Table of Contents
Throughout history, gold has been the most used payment method and now, it’s gaining significance again. At the beginning of 2020, it was talked about as a replacement for unpredictable stocks that led to many people rushing into investing in gold across the world. So, what do you need to know about tokenizing gold if you’re interested in purchasing this metal?
Living in a world where blockchain is not only changing the way we shop and do business but also changing the way we live, we can only expect it to expand to other areas as well in the future. As much as it remains volatile, blockchain-based currencies, such as Bitcoin and Ethereum, are sharing a more inclusive financial future for all those who wish to participate in it.
That’s why many people have started exploring more options to digitize their investments and it resulted in the rise of asset tokenization. The idea behind it is that all real-life both tangible and intangible assets can be converted into representing digital tokens. These tokens can later be split into fractions, meaning that ownership can be divided without having to possess large financial capital. The best way to think about it is like it’s normal investing, but all the data is stored in the blockchain.
Investing in Gold
As tokenizing gold opened a number of digital possibilities, people are digitizing everything to gain money, from their real estate to their Tweets. There is also the security token, which is becoming incredibly popular these days. Security token crypto is a digital, liquid contract for parts of an asset that already has value, such as a car or real estate.
Yet, not everyone is so opened to invest in all of these innovative assets.
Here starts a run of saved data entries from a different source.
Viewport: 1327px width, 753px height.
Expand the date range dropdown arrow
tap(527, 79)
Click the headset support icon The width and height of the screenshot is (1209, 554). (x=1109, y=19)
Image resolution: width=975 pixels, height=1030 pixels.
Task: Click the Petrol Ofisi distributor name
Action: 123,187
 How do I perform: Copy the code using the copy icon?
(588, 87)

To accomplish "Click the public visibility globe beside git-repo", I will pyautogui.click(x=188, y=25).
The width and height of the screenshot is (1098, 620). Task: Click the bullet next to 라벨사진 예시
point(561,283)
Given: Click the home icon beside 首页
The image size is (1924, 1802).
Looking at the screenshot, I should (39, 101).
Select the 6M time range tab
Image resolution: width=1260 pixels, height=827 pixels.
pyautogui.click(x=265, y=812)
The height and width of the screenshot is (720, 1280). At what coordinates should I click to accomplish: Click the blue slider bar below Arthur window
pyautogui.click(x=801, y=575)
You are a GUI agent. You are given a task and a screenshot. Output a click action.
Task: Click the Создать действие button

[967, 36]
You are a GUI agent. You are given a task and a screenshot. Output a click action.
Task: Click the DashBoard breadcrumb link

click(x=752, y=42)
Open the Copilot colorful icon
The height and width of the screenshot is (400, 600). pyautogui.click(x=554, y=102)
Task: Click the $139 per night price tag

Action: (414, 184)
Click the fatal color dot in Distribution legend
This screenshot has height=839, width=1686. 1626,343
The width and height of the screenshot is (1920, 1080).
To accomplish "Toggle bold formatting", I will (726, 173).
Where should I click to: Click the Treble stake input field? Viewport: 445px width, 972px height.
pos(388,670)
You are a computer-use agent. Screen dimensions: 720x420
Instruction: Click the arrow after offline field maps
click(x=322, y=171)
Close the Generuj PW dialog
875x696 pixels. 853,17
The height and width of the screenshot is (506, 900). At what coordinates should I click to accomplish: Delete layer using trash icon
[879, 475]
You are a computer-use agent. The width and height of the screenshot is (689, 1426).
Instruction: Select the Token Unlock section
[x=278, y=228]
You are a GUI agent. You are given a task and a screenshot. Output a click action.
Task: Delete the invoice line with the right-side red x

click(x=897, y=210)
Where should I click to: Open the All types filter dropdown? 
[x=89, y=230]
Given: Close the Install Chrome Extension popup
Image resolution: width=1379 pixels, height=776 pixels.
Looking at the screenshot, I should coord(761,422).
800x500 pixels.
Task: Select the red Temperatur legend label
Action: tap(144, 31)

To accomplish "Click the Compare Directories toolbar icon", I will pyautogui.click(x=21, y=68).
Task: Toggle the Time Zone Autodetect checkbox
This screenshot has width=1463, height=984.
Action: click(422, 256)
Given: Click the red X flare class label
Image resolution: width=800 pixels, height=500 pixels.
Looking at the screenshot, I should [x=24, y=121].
Those who are willing to invest but not at a cost of losing their stability are looking into more stable options. Even the most popular blockchain currency, Bitcoin, is very volatile for this type of investor. So, what’s left?
People who are interested in trying out blockchain but wish to remain conservative with their investments will find tokenization of gold as their perfect investment option. Besides being one of the oldest currencies, gold also hasn’t lost its value over time so investing in it is definitely a smart choice.
If you decide to invest in tokenizing gold, you can expect to resolve various issues related to physical gold ownership. Blockchain doesn’t require formalities typical for traditional procedures and, more importantly, all of your investment data is safely recorded and will not be subject to change.
Anybody who has ever considered purchasing gold is aware of its size and weight. This metal cannot be hidden in your sock or a drawer as it’s also the perfect prey for those with bad intentions. Most of the time, even the insurance won’t be able to cover the entire amount of your valuable items, so your gold will lack proper security. If you were considering storing it in the form of jewelry, it’s also quite risky as losing smaller parts of your jewelry can easily occur in everyday life.
How Safe is the Bank Safe?
You will probably assume that those who own gold bars have them hidden in their bank safes, however, what happens if a global financial crisis happens and the bank needs to cut off access to gold due to a shutdown? A few years ago, this would sound like a scenario from a movie, but today with the COVID pandemic and everything that followed, people are not willing to take risks as they used to before. In some countries, these bank safes are not even protected by laws, so if someone stills your valuables, you wouldn’t be able to recover them.
Digital Gold as an Answer
As finding the perfect storage for your purchased gold might turn into quite an unpleasant experience, there has been a rising interest in blockchain-based gold investments. Even beginner investors are looking into investing in bars of gold, not only experienced investors. What helps is the mentioned fractionalization of digital assets as people don’t have to own the entire asset, but only parts of it. As mentioned above, with commodity backed cryptocurrency, you are able to purchase a smaller percentage of the asset which enhances accessibility for everyone who wants in.
When comparing with stock investments, metals such as gold will give investors more security if they’re concerned about the stability of the global financial world. As the blockchain is open 24/7, you can expect to have access to your investment and manage it on weekends and even bank holidays. Another commodity is that investment in metals is accessible via the Internet, allowing people to be part of something inclusive and democratic without risks they are not willing to take.